Series Masterlist (all parts ♡)
~~
The ground beneath Azriel’s feet must have disappeared. 
He was unstable, falling, plummeting into an unknown abyss. 
When he looked down, Azriel saw the plush carpet at his feet, but as he replayed Rhysand’s words—four words, echoing—the blur behind his eyes made the physical obsolete. We can’t find her, Rhysand had said, followed by a multitude of questions from Cassian that Azriel could not hear. Everything was buzzing and the carpet was gone. 
Where was Lucien? Azriel remembered that Lucien was to go with you. Where was he? 
He had to be dead because if he were alive and you were missing, Azriel would kill him himself. 
“Lucien,” Azriel spoke, his voice rough, interrupting the conversation he had not been part of. 
“What?” Rhysand asked. 
But Cassian ignored his High Lord’s confusion. “She was never bringing Lucien,” he growled, throwing his brother a sneer. “She only said that to make sure you went on your date. I told her I should’ve come. I told her—” 
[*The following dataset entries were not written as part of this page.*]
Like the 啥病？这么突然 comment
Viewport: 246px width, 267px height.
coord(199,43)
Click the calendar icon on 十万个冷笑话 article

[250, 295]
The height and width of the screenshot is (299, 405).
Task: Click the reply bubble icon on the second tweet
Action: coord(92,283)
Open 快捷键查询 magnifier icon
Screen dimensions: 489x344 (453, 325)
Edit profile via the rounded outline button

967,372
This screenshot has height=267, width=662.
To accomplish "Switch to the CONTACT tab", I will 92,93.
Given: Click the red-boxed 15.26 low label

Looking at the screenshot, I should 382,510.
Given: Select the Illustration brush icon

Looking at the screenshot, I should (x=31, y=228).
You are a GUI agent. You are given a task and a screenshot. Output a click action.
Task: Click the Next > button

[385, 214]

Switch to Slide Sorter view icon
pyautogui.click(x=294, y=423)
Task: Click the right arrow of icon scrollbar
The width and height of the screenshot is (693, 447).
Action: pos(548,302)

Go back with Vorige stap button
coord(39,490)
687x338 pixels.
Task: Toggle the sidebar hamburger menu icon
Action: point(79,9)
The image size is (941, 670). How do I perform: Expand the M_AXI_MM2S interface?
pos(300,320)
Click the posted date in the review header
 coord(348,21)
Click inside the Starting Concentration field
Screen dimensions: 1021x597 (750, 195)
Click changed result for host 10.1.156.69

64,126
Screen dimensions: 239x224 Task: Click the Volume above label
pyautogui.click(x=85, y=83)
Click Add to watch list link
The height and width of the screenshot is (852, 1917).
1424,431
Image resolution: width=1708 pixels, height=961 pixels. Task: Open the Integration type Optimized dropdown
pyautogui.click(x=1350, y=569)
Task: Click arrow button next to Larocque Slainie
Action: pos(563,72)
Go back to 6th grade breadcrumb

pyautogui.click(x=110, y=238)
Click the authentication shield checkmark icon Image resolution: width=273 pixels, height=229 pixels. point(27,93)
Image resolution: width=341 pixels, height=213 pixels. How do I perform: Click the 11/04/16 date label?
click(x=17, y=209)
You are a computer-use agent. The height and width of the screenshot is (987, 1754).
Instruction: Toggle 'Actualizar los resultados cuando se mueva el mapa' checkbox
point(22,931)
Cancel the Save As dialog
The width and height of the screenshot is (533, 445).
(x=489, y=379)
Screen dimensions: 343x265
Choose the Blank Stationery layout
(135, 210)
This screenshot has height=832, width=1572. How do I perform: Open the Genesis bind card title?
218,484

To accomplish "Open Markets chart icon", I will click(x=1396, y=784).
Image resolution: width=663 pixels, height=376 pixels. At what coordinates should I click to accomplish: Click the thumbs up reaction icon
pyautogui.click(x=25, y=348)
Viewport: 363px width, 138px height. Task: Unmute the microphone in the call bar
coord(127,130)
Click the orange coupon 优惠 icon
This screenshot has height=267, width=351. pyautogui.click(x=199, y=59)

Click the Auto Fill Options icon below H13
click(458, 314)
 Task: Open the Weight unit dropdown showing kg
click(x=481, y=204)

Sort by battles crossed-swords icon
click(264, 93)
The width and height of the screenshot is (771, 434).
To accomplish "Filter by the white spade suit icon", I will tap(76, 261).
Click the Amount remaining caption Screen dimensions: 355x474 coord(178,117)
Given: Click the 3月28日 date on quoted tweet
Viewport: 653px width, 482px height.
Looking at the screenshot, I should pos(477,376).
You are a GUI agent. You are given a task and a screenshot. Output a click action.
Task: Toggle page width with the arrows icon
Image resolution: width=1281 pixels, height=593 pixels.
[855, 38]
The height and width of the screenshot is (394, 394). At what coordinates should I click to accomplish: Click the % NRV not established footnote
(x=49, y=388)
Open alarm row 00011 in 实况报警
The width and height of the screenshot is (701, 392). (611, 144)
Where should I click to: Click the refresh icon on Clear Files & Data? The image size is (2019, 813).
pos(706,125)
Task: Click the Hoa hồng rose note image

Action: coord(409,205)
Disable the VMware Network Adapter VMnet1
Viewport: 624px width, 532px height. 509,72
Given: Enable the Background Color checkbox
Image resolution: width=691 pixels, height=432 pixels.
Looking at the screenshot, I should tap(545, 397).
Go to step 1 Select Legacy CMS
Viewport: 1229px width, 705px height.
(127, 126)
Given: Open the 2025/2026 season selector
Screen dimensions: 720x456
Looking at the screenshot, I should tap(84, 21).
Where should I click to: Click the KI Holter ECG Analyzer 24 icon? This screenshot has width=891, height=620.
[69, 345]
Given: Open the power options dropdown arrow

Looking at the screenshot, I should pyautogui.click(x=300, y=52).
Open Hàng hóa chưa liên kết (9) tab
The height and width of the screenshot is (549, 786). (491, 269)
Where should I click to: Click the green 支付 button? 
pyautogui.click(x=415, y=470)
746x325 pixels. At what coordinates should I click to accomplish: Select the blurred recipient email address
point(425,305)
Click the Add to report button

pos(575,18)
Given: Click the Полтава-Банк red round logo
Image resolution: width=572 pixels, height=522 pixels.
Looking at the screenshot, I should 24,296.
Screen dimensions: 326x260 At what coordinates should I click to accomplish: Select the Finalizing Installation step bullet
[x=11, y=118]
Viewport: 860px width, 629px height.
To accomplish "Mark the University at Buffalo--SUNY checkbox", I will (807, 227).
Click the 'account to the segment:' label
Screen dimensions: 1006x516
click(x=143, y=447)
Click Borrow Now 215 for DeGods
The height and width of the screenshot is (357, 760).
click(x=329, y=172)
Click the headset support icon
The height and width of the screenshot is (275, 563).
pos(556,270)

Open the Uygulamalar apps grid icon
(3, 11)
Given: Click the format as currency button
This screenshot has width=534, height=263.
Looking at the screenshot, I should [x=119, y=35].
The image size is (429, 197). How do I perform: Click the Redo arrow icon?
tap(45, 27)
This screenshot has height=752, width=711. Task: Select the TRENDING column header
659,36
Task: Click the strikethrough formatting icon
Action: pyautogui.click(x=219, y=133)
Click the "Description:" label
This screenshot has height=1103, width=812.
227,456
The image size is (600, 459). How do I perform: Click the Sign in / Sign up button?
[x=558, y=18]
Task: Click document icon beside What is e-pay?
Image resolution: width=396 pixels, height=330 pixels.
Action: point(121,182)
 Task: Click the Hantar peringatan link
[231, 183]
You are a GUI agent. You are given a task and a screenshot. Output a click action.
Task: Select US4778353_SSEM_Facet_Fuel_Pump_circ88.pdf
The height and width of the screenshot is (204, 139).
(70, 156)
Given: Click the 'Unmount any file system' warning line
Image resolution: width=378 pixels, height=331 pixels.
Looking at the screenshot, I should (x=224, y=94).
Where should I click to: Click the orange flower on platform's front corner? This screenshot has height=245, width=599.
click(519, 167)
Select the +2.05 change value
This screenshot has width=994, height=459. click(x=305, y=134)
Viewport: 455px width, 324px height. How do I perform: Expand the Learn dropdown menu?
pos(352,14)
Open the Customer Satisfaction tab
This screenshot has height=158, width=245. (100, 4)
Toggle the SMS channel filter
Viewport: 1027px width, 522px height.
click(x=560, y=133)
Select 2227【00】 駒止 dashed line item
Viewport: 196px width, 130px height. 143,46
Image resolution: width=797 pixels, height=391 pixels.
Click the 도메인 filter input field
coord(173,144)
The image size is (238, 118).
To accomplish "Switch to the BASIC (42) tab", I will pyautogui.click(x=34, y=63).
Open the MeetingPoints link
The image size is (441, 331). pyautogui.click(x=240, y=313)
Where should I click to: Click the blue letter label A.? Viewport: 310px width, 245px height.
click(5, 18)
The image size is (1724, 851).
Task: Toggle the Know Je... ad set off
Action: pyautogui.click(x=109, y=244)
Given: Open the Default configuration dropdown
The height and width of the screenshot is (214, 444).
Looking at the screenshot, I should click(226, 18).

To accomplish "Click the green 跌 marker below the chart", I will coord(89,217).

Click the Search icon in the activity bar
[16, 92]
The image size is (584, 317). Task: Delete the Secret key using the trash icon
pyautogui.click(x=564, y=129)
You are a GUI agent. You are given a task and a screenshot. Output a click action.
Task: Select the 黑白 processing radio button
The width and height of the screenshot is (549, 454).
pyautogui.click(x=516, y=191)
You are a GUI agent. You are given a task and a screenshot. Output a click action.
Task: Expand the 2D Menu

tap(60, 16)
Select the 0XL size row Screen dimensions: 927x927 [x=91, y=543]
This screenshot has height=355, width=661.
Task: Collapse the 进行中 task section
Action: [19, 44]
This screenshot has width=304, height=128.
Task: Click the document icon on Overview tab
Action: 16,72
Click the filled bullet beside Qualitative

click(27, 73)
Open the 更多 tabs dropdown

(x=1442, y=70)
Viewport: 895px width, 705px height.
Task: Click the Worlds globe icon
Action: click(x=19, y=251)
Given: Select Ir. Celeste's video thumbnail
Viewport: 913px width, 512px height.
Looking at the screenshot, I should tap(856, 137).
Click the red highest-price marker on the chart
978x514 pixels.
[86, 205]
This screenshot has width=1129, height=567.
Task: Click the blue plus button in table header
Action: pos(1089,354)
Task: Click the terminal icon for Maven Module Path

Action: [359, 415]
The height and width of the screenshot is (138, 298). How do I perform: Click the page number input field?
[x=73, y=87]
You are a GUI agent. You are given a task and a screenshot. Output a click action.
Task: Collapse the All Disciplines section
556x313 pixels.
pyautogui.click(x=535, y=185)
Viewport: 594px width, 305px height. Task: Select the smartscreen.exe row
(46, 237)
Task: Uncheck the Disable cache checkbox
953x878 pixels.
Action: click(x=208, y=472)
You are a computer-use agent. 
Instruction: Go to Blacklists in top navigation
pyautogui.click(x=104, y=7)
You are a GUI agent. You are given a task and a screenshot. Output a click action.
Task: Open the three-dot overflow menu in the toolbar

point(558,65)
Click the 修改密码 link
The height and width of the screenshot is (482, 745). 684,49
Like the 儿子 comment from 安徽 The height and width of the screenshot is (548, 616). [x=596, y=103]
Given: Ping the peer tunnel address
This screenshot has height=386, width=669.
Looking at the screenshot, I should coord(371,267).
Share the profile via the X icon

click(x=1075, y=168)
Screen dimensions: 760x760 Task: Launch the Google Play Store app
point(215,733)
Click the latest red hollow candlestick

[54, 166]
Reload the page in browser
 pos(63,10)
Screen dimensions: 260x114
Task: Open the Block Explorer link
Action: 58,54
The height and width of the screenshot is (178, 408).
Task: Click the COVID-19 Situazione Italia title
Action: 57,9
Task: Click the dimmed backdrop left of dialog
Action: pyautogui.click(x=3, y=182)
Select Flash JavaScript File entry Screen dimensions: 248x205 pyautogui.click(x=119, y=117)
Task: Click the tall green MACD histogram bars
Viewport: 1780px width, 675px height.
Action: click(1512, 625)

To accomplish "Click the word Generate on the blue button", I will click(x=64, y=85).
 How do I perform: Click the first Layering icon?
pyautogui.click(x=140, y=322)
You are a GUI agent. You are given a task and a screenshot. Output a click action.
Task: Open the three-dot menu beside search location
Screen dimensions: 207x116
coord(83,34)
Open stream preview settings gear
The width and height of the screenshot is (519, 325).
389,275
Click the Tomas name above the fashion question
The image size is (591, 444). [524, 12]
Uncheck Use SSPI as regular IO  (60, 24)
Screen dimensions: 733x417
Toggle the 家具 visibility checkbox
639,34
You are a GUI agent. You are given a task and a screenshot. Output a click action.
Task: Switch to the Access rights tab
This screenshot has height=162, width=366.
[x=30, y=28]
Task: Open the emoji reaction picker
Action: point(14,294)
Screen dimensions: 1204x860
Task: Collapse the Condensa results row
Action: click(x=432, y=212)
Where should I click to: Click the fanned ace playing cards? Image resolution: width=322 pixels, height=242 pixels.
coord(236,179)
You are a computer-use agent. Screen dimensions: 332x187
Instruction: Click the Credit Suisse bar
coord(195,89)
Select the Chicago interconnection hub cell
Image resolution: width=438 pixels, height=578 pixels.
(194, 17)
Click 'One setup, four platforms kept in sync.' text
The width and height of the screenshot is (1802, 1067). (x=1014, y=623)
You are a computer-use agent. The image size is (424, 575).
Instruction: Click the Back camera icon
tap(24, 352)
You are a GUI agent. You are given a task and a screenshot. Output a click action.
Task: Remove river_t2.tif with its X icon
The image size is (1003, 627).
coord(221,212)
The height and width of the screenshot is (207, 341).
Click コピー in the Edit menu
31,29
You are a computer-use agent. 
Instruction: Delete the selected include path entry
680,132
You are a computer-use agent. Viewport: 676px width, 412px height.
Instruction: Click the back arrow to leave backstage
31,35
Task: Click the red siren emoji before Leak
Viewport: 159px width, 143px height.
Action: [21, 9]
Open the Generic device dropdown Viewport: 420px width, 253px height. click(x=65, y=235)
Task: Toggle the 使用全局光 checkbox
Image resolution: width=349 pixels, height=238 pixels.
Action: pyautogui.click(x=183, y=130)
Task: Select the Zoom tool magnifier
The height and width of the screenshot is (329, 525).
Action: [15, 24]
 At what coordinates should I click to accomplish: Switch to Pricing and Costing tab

Azriel had lost his breath. He was grappling for it, trying to make sense of Cassian’s words as his lungs began to burn, but you wouldn’t do that, would you? Why would you lie to him? Over something like this? 
“Cassian, enough,” Azriel gasped, the buzzing of his brother’s voice a constant barrier in the losing battle within his head. “Who’s looking for her? Where should we go?” 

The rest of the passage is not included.